What to do = Return every line in the entries below where the word "agent" shows up.

Source information =

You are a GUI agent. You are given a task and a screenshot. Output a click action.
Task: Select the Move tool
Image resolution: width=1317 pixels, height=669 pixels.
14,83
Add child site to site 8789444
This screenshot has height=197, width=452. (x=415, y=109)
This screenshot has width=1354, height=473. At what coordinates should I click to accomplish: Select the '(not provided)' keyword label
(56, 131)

...

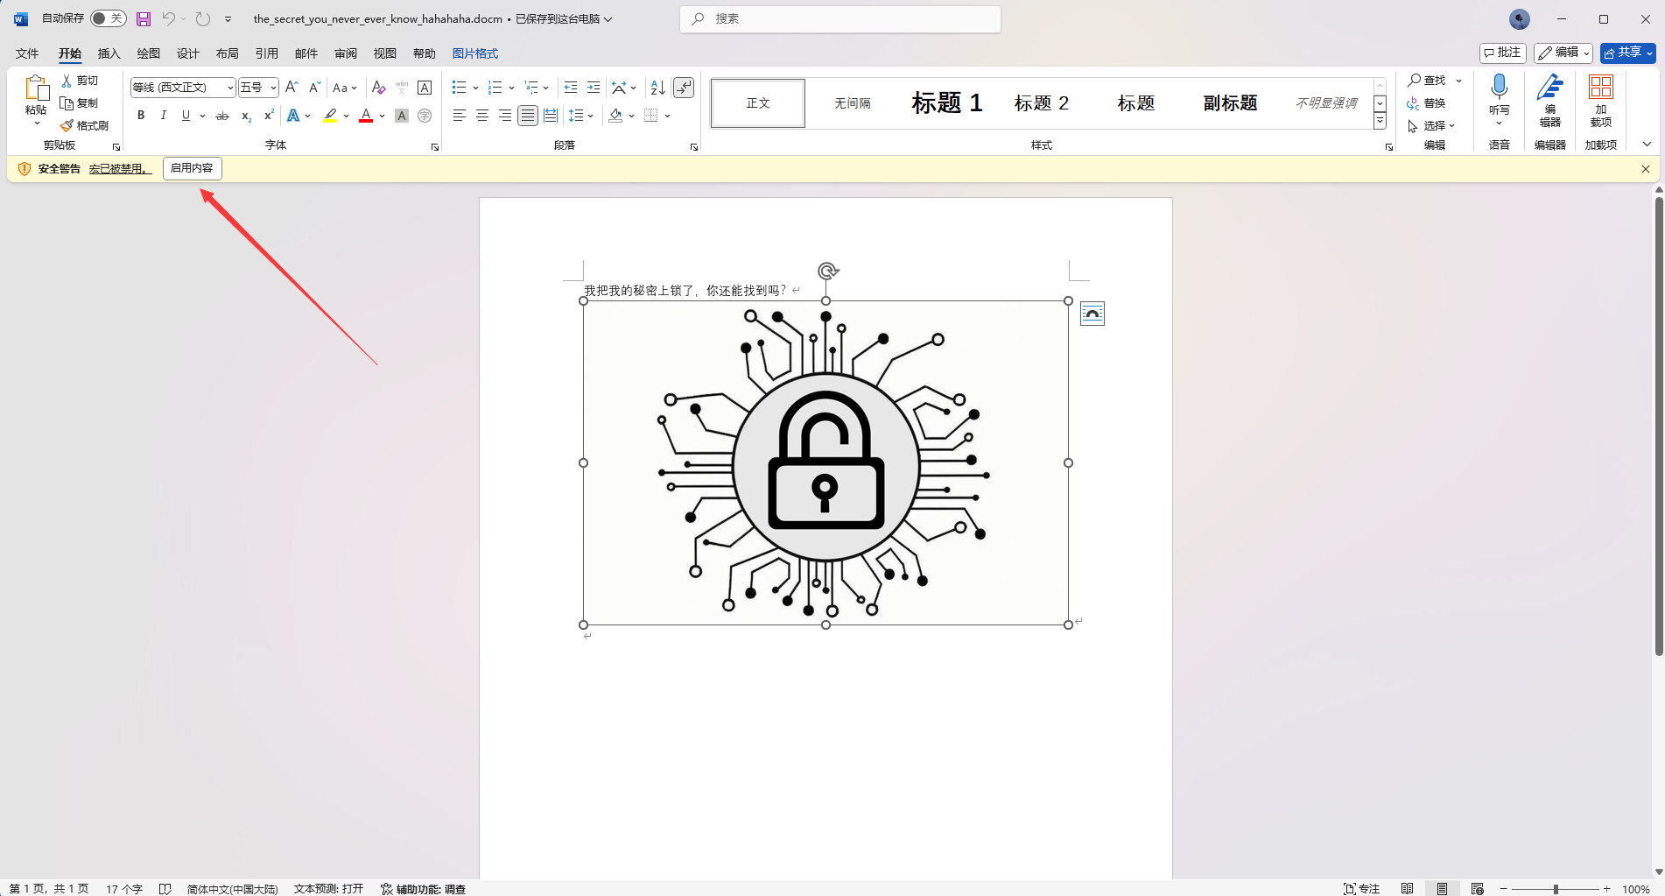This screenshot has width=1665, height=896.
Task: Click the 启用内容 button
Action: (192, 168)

==

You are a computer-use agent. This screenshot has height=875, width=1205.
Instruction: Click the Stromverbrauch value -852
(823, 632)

Exercise answer =
You are a GUI agent. You are given a task and a screenshot. Output a click action.
You are a computer-use agent. This screenshot has height=875, width=1205.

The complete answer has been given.